-- START Listed entries --
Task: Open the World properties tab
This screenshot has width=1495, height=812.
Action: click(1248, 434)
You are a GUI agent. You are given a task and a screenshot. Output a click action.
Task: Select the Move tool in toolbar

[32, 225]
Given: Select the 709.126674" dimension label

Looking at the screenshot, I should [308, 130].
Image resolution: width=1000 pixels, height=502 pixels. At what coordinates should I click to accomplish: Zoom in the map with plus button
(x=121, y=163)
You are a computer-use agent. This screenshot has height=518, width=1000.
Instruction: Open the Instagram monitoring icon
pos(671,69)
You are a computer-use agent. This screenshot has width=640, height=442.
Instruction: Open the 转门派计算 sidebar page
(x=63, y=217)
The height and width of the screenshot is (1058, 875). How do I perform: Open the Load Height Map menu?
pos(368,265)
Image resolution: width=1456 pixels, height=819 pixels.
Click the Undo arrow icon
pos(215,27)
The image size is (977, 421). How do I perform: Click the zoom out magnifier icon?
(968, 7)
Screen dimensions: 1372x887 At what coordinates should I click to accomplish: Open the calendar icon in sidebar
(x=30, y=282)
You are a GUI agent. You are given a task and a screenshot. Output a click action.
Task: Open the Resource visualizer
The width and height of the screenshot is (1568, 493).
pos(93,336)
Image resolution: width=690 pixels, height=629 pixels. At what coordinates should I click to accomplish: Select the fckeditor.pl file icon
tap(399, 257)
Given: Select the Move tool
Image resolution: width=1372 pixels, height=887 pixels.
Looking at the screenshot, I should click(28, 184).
-- END Listed entries --
Exercise: Reproduce every line unchanged, starting from the very first line and continuing down to the line that contains "pos(671,69)", with both of those lines included.

Written response:
Task: Open the World properties tab
This screenshot has width=1495, height=812.
Action: click(1248, 434)
You are a GUI agent. You are given a task and a screenshot. Output a click action.
Task: Select the Move tool in toolbar

[32, 225]
Given: Select the 709.126674" dimension label

Looking at the screenshot, I should [308, 130].
Image resolution: width=1000 pixels, height=502 pixels. At what coordinates should I click to accomplish: Zoom in the map with plus button
(x=121, y=163)
You are a computer-use agent. This screenshot has height=518, width=1000.
Instruction: Open the Instagram monitoring icon
pos(671,69)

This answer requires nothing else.